EXTRACT TO READ ->
★ ★ ★ ★ ★ ★ ★

Ménie Muriel Dowie (15 July 1866 – 25 March 1945) was a British writer.

==Early life and education==
Dowie was born in Liverpool to Annie Dowie (née Chambers) and James Muir Dowie, a merchant. Dowie's maternal grandfather was a Scottish author and a publisher, Robert Chambers.

Educated in Liverpool, Stuttgart, and France, she spent her early twenties travelling. Her best-known tour, in the summer of 1890, was through the Carpathian Mountains, where she travelled alone and on horseback. Her travelogue, A Girl in the Karpathians, was published the following year, and she lectured to packed audiences.

She lived for a time with Lillias Campbell Davidson, American founder of the British Lady Cyclists' Association, and Alice Werner, later a professor of Swahili and Bantu languages. According to the New York Times:

The writer Ethel F. Heddle novelized their experience in her 1896 book, "Three Girls in a Flat", in which she described the ambivalent experience when the freedom of living alone collides with "the sordid, matter-of-fact worries incident on having very little money".

★ ★ ★ ★ ★ ★ ★

STORED DATA ->
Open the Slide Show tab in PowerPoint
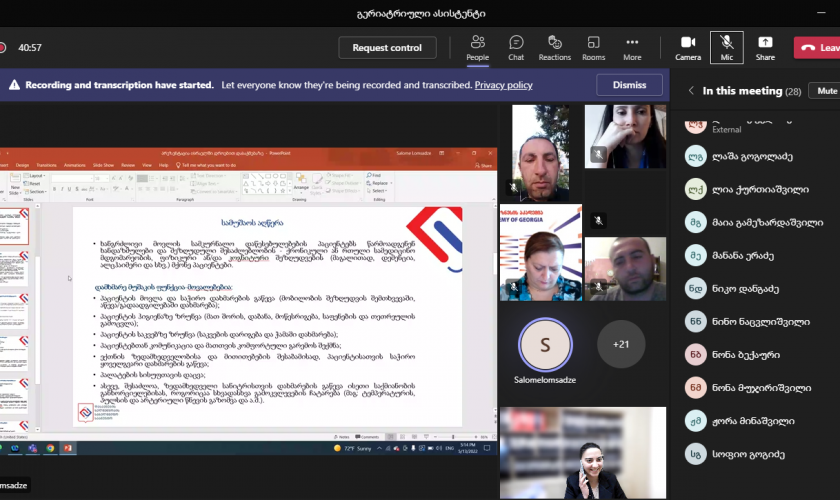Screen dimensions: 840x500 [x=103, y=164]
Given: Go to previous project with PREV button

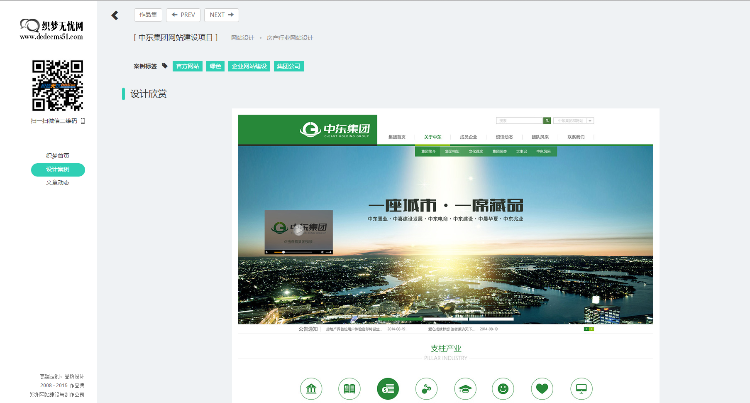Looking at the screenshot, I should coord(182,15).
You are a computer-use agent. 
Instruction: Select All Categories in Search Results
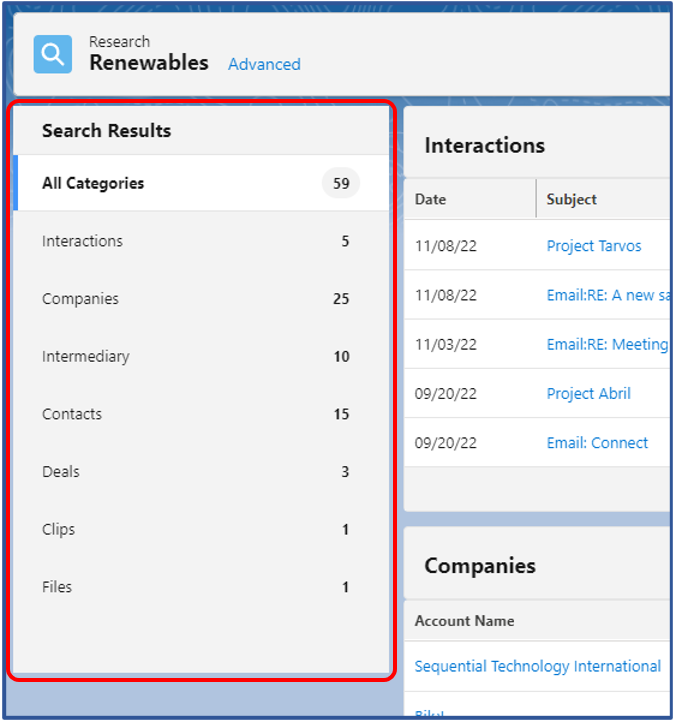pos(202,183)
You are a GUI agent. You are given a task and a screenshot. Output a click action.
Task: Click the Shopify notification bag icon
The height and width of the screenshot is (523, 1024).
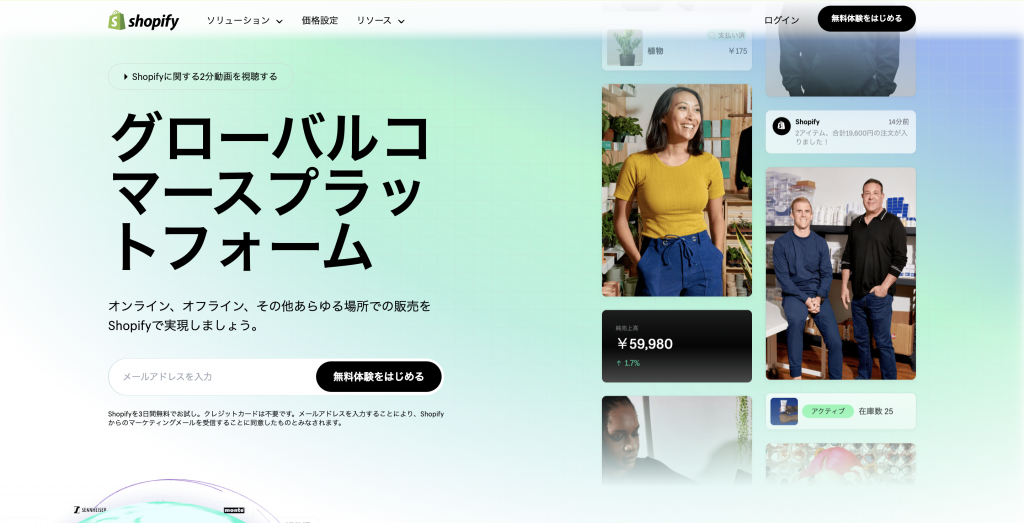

★ ★ ★ ★ ★ ★ ★

EXERCISE TASKS ->
(a) List every person named in the text about Ménie Muriel Dowie, leaving out Ménie Muriel Dowie herself.
(b) Pick up the text about Ménie Muriel Dowie's life after its last sentence and write what comes next.

RESPONSES ->
(a)
- Annie Dowie (née Chambers)
- James Muir Dowie
- Robert Chambers
- Lillias Campbell Davidson
- Alice Werner
- Ethel F. Heddle

(b)
(This book is not to be confused with one of the same title published in Chicago immediately before it hosted World's Columbian Exposition in 1893. Enid Yandell was one of a group of women sculptors known as the White Rabbits, who were asked at the last minute to complete the numerous statues and other architectural embellishments. Yandell co-wrote a semi-autobiographical account of her involvement in planning the fair.)

In 1891, Dowie married a journalist who was also a travel writer, Henry Norman, and over the next years travelled extensively with him. Their son, Henry Nigel St Valery Norman, was born in 1897.

==Writing career==
In 1895, her first novel, Gallia, was published. It caused some controversy concerning its depiction of sexual relationships and clearly marked Dowie as one of the New Woman writers. Her contemporary, English novelist George Gissing, considered the novel "not at all a bad book". Apart from other occasional writing, she published two more novels, The Crook of the Bough (1898), a satirical story describing contemporary attitudes to women in Turkey, and Love and His Mask (1901), about the Boer War.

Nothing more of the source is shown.